Goal of the exercise: Look below for the line that has "Select the Solana". Set down the lines from there through the line that has "Task: Select the 営業太郎 employee cell", exactly as written.

Saved entries:
-------

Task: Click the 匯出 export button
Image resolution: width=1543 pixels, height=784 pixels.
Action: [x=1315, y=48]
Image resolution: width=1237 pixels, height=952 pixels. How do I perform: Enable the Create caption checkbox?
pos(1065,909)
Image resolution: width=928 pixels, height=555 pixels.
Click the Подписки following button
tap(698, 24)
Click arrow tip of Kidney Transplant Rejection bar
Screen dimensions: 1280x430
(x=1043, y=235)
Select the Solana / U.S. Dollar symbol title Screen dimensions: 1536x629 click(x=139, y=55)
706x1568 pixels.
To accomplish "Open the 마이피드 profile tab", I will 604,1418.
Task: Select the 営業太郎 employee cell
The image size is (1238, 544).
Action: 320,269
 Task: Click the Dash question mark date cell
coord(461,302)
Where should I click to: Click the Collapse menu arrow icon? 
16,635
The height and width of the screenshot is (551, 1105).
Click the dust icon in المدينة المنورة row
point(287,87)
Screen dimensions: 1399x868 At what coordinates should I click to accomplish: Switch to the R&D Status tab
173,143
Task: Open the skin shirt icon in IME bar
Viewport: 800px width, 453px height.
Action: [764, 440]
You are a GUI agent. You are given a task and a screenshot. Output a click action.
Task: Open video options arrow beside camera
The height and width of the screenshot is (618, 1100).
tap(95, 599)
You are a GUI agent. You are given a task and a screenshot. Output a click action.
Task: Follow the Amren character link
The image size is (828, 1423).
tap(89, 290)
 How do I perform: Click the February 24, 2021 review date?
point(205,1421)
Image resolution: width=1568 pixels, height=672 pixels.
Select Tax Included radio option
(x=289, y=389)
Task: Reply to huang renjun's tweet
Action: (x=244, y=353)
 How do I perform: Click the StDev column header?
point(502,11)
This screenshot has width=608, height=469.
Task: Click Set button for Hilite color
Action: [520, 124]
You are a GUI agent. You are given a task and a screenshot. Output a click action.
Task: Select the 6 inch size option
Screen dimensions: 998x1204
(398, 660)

-------

Exercise result:
Select the Solana / U.S. Dollar symbol title Screen dimensions: 1536x629 click(x=139, y=55)
706x1568 pixels.
To accomplish "Open the 마이피드 profile tab", I will 604,1418.
Task: Select the 営業太郎 employee cell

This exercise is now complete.